------ Rows

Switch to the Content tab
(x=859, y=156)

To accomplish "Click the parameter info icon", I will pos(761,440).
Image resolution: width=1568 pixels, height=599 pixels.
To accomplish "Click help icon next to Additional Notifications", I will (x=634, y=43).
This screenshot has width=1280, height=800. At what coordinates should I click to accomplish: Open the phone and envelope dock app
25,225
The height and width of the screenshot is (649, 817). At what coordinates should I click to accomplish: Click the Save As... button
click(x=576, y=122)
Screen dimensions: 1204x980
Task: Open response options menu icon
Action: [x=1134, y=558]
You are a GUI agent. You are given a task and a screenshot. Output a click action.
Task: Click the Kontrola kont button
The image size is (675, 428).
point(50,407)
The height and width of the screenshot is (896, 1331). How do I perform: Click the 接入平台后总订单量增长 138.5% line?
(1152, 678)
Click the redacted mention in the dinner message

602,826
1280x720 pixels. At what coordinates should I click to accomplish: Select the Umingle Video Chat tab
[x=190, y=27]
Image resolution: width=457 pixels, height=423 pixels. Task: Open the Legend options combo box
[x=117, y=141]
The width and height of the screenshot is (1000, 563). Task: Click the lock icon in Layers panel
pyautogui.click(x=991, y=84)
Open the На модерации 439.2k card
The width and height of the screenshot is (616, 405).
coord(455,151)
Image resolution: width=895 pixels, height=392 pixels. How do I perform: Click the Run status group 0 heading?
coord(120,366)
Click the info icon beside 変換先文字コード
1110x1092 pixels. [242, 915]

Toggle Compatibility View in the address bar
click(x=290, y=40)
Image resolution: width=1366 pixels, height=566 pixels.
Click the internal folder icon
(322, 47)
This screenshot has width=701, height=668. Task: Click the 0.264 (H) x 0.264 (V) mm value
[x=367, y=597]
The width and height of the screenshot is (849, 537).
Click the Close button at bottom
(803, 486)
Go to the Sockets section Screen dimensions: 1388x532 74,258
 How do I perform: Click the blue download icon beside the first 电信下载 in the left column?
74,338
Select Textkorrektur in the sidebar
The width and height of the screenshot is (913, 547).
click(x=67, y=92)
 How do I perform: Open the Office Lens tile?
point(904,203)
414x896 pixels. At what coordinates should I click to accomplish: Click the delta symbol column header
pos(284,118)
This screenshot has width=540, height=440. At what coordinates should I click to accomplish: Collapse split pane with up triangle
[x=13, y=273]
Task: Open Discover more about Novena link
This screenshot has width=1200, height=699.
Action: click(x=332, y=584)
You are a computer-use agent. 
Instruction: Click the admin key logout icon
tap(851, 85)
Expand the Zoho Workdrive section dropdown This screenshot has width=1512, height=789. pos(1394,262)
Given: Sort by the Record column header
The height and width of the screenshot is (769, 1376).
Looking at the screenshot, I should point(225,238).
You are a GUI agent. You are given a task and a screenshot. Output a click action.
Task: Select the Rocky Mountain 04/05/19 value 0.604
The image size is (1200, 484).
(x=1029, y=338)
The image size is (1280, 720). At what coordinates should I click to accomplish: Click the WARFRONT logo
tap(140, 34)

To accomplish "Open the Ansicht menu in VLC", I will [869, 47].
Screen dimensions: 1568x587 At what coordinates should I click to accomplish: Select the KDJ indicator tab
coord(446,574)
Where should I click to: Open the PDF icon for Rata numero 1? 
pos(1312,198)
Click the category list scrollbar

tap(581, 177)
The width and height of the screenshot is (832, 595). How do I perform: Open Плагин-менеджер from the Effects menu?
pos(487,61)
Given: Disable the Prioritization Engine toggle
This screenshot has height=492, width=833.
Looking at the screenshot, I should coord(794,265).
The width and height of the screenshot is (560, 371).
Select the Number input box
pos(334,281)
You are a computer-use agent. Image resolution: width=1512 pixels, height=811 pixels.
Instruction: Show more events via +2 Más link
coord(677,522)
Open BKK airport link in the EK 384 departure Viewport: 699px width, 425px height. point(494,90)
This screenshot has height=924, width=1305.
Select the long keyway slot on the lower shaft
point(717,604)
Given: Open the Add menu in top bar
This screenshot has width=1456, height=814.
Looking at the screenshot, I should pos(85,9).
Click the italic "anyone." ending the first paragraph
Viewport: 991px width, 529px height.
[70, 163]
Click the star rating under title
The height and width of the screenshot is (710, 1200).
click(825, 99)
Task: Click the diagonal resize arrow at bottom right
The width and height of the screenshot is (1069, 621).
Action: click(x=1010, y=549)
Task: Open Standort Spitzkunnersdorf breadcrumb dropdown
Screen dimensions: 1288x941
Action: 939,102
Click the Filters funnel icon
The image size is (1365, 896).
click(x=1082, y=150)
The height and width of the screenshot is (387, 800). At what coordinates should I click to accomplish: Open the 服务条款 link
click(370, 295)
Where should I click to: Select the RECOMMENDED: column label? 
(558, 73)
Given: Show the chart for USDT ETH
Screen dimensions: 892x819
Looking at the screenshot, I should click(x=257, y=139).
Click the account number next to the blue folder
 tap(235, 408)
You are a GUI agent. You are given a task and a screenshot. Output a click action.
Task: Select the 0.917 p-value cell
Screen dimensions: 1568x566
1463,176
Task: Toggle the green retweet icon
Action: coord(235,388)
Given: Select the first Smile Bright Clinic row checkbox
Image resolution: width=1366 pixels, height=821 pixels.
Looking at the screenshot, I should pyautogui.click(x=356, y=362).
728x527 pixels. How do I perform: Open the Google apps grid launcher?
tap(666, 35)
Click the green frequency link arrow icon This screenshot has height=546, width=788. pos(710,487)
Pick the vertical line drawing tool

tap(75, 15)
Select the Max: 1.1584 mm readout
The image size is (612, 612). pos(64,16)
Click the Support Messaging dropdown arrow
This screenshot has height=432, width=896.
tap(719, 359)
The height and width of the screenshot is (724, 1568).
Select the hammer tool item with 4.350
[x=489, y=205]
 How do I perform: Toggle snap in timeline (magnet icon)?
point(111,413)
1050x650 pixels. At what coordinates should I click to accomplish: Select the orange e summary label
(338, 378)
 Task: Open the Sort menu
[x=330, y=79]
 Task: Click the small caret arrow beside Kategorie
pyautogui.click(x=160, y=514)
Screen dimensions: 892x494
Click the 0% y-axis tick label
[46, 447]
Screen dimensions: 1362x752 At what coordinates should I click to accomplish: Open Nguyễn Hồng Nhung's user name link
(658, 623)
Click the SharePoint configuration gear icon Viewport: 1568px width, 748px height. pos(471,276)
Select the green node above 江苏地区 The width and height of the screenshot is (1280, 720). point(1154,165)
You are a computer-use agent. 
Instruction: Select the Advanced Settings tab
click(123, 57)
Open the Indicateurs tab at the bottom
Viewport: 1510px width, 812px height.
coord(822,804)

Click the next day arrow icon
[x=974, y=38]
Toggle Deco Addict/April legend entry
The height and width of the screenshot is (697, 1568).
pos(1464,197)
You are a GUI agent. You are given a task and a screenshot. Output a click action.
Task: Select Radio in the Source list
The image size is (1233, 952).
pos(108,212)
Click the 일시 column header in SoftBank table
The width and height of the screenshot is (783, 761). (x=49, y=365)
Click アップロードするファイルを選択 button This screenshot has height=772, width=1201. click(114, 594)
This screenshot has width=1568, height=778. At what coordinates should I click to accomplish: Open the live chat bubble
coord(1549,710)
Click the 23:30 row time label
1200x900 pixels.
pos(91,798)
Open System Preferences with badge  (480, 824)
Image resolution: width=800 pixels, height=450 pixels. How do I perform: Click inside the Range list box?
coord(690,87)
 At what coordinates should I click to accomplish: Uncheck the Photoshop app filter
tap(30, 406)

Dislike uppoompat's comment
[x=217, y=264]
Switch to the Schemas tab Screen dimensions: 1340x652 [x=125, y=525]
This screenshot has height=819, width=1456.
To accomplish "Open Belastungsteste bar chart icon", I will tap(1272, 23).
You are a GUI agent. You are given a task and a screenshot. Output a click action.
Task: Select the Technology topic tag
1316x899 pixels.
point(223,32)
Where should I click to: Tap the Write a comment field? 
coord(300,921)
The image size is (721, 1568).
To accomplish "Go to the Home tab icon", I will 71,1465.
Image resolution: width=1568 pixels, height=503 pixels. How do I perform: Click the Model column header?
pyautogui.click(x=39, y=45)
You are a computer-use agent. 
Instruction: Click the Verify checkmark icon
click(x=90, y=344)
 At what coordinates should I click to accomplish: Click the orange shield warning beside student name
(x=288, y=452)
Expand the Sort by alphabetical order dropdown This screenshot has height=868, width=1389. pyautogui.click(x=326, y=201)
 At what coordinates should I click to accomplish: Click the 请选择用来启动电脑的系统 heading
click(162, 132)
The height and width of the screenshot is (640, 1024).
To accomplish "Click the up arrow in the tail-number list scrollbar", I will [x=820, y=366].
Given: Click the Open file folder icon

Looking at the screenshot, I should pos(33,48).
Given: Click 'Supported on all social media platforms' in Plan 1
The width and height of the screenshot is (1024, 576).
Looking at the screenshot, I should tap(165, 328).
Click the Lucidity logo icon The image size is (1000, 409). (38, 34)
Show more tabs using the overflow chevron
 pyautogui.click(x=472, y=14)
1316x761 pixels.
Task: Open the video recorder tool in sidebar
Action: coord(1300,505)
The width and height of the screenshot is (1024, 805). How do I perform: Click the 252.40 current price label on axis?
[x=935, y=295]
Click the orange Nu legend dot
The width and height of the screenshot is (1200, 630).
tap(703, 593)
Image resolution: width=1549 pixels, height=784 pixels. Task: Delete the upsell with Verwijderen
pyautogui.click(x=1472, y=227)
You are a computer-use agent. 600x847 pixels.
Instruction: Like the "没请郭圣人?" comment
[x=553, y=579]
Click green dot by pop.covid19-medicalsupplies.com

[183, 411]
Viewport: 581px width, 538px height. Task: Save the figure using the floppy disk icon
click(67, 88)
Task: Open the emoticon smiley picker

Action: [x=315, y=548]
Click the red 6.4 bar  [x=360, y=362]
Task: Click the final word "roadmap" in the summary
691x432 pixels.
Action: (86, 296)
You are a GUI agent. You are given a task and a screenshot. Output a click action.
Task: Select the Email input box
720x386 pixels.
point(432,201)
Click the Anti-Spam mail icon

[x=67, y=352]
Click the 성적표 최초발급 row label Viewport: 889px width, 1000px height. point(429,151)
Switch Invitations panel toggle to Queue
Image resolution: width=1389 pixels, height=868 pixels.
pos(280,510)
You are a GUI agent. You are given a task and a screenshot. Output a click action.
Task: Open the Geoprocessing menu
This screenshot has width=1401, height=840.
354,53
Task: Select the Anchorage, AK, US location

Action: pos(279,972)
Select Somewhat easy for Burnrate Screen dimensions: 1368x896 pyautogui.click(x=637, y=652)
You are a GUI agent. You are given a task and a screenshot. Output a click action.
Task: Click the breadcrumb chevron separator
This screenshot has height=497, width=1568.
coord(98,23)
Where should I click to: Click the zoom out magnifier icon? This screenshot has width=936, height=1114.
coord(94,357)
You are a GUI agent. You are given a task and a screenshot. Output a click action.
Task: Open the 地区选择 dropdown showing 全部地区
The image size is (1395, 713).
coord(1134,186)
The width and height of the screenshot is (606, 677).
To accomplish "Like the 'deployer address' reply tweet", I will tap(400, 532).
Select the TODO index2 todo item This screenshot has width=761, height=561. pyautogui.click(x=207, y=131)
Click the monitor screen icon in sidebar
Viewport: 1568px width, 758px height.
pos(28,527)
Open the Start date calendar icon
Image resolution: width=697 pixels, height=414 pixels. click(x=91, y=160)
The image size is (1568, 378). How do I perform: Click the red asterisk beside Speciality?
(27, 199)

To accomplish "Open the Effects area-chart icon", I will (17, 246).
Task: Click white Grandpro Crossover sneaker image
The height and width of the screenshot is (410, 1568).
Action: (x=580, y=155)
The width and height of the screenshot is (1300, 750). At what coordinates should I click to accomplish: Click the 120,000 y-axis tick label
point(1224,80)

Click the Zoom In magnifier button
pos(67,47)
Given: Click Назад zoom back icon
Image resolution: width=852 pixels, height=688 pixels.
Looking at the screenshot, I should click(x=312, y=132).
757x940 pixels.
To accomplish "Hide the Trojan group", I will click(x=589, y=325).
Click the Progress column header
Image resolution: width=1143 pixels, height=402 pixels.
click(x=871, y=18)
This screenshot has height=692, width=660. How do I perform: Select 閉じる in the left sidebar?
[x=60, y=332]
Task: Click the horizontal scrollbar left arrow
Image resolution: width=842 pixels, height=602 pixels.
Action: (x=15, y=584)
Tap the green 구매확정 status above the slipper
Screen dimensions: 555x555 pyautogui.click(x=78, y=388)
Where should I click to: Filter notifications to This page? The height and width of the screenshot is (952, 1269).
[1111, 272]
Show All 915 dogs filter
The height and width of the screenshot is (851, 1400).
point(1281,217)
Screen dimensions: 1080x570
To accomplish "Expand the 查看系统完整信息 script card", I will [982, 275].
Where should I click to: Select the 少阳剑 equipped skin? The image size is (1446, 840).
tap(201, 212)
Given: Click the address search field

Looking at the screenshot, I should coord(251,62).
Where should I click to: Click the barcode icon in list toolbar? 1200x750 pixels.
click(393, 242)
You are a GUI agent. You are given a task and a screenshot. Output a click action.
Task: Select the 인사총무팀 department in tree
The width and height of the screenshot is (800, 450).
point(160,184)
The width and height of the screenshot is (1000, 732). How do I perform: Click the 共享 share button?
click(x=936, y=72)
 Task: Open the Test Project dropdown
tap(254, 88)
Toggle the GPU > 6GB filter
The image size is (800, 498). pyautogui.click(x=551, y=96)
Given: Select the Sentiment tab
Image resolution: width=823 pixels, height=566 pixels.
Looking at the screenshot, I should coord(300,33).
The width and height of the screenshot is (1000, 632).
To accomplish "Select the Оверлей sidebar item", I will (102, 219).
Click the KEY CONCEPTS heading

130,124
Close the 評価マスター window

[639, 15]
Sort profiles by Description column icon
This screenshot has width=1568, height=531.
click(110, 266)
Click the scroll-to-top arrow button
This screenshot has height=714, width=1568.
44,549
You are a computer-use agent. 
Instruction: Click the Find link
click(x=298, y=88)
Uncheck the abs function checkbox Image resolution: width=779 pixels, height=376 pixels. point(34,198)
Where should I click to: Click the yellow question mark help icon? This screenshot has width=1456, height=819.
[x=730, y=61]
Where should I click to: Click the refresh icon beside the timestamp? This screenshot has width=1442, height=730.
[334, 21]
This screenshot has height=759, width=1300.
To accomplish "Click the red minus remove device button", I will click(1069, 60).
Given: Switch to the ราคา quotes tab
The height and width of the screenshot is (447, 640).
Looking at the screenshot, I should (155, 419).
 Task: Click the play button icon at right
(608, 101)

------------

Required work -
Repeat the material verbatim, everything from the line containing "Switch to the Schemas" down to the line containing "pyautogui.click(x=1472, y=227)", with both of those lines included.

Solution to this exercise -
Switch to the Schemas tab Screen dimensions: 1340x652 [x=125, y=525]
This screenshot has height=819, width=1456.
To accomplish "Open Belastungsteste bar chart icon", I will tap(1272, 23).
You are a GUI agent. You are given a task and a screenshot. Output a click action.
Task: Select the Technology topic tag
1316x899 pixels.
point(223,32)
Where should I click to: Tap the Write a comment field? 
coord(300,921)
The image size is (721, 1568).
To accomplish "Go to the Home tab icon", I will 71,1465.
Image resolution: width=1568 pixels, height=503 pixels. How do I perform: Click the Model column header?
pyautogui.click(x=39, y=45)
You are a computer-use agent. 
Instruction: Click the Verify checkmark icon
click(x=90, y=344)
 At what coordinates should I click to accomplish: Click the orange shield warning beside student name
(x=288, y=452)
Expand the Sort by alphabetical order dropdown This screenshot has height=868, width=1389. pyautogui.click(x=326, y=201)
 At what coordinates should I click to accomplish: Click the 请选择用来启动电脑的系统 heading
click(162, 132)
The height and width of the screenshot is (640, 1024).
To accomplish "Click the up arrow in the tail-number list scrollbar", I will [x=820, y=366].
Given: Click the Open file folder icon

Looking at the screenshot, I should pos(33,48).
Given: Click 'Supported on all social media platforms' in Plan 1
The width and height of the screenshot is (1024, 576).
Looking at the screenshot, I should tap(165, 328).
Click the Lucidity logo icon The image size is (1000, 409). (38, 34)
Show more tabs using the overflow chevron
 pyautogui.click(x=472, y=14)
1316x761 pixels.
Task: Open the video recorder tool in sidebar
Action: coord(1300,505)
The width and height of the screenshot is (1024, 805). How do I perform: Click the 252.40 current price label on axis?
[x=935, y=295]
Click the orange Nu legend dot
The width and height of the screenshot is (1200, 630).
tap(703, 593)
Image resolution: width=1549 pixels, height=784 pixels. Task: Delete the upsell with Verwijderen
pyautogui.click(x=1472, y=227)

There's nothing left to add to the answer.